In our nation’s long quest to protect human dignity, the right to be free of violence against one’s person and property doesn’t have to be an inexorable casualty. But this isn’t just about shoppers and stuff. Violent crime doesn’t exist in a vacuum apart from larger cultural dynamics.

A society that tolerates wanton criminal activity, not to mention open borders, is one that’s happy to tolerate smash-and-grab health care edicts, smash-and-grab electioneering, smash-and-grab school boards, and smash-and-grab pro athletes refusing to stand for the flag of an imperfect but self-correcting nation that made their outsized profits possible.

No surprise we now have smash-and-grab budgets in which massive new spending is passed with zero compromise, with mandates for 87,000 new IRS agents, amnesty for illegal immigrants, and tax breaks for California and New York millionaires. No one in Big Tech, Big Media, or the administrative state is going to shame, stop, or silence the quest to “fundamentally transform” America.

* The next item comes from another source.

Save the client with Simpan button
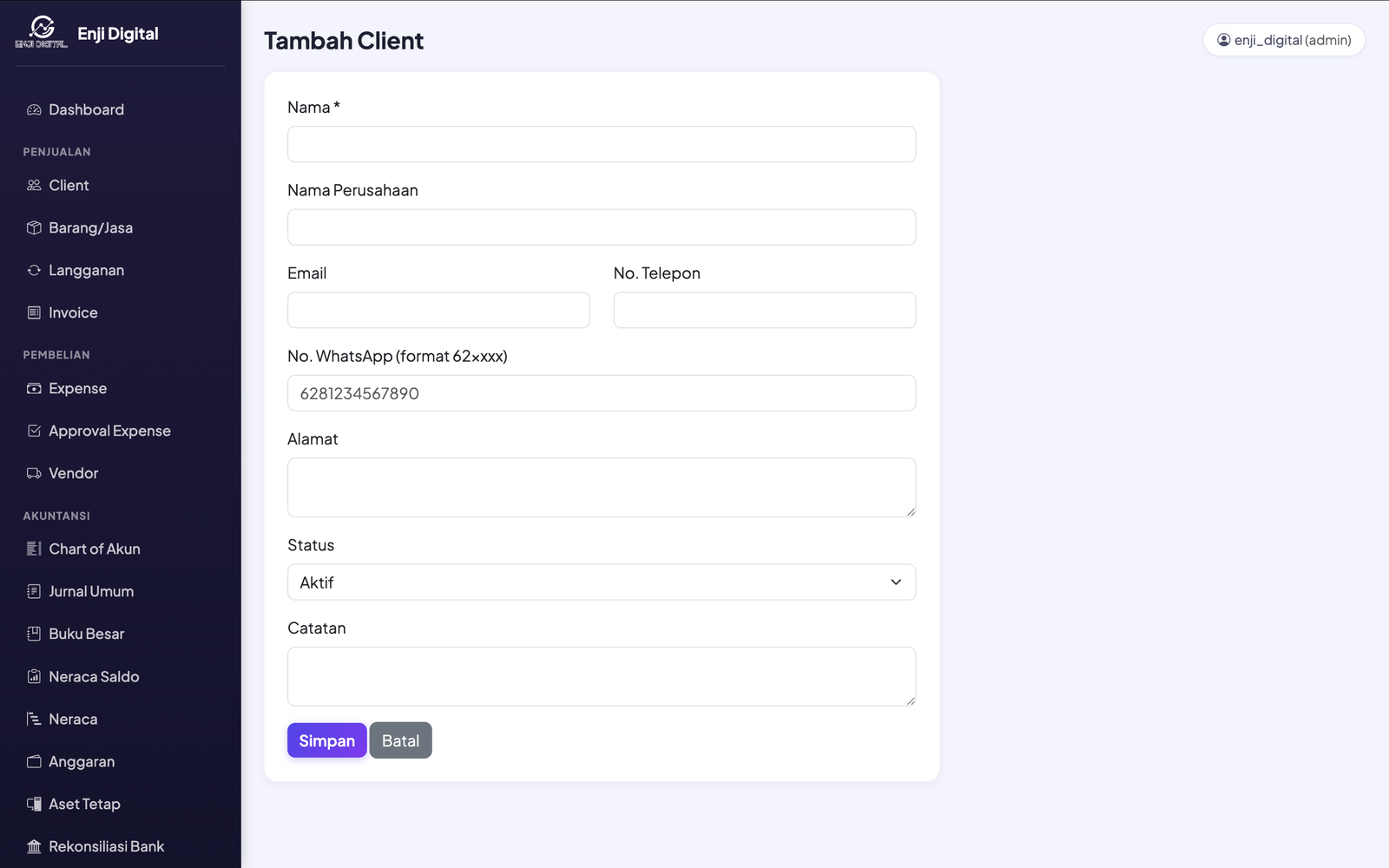The width and height of the screenshot is (1389, 868). click(x=327, y=740)
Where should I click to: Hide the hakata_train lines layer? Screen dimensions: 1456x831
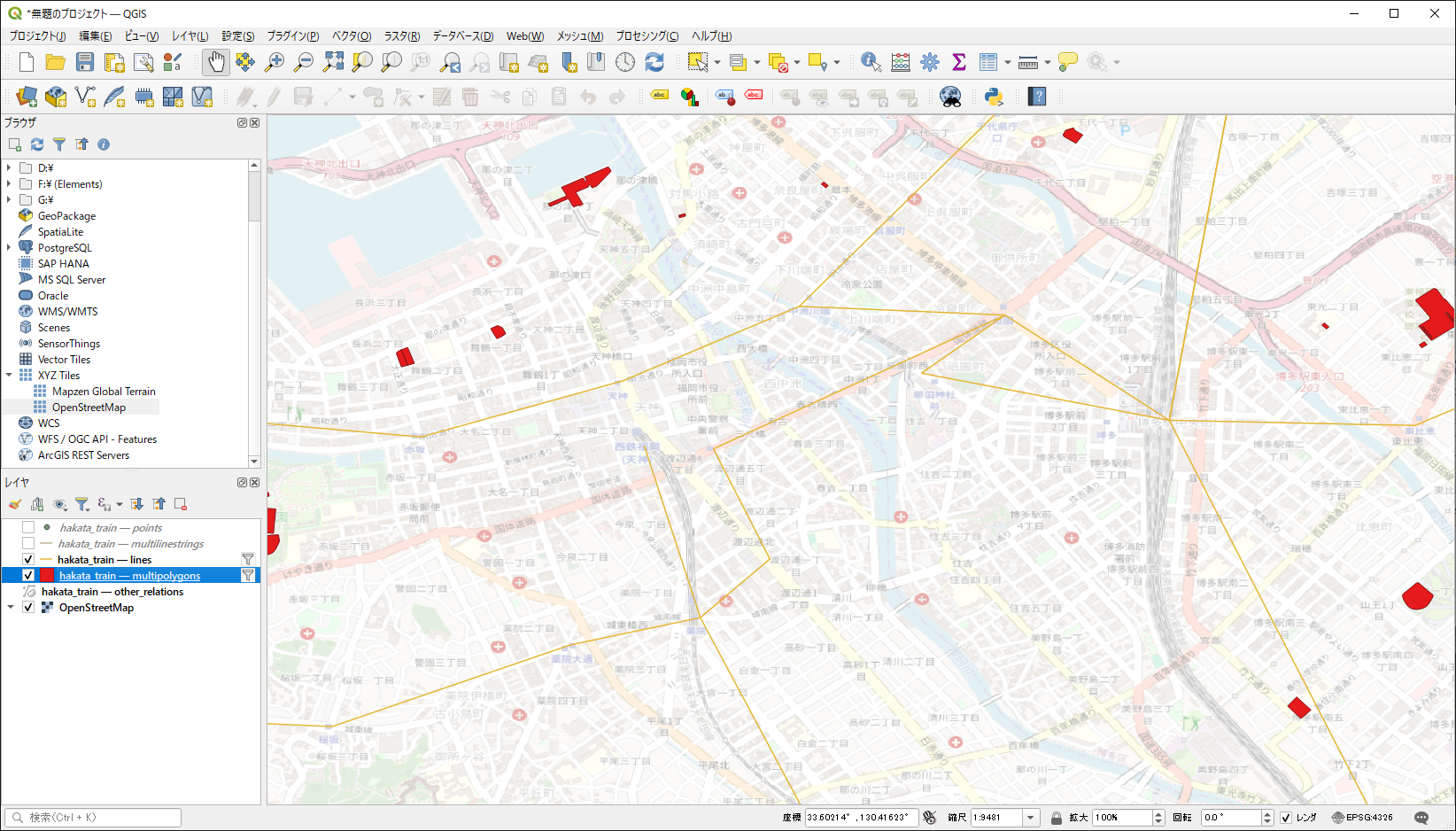pos(28,560)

In our smash-and-grab economy, global corporations wantonly grab what they want, paying lip service to their rapacious smashing of social, economic, and environmental norms. In our smash-and-grab political environment, decorum and collegiality are under daily siege, as formative and governing institutions lose credibility and trust. No surprise that in our smash-and-grab media, corporate profiteering demands a verbal cage fight, as notions of goodwill and citizenship recede further into a distant past.

Irish poet William Butler Yeats foresaw this moment more than 100 years ago:

“Turning and turning in the widening gyre The falcon cannot hear the falconer; Things fall apart; the centre cannot hold; Mere anarchy is loosed upon the world, The blood-dimmed tide is loosed, and everywhere The ceremony of innocence is drowned; The best lack all conviction, while the worst Are full of passionate intensity.”

On the dais at the front of the House chamber are five words: Union. Justice. Tolerance. Liberty. Peace. We say we want Unity. We say we want Justice. We say we want Tolerance. We need Liberty. But as long as a smash-and-grab ethos holds sway in the land, we will not have Peace.

Views expressed in this article are opinions of the author and do not necessarily reflect the views of The Epoch Times.
Congressman Jeff Fortenberry represents the First District of Nebraska in the United States House of Representatives.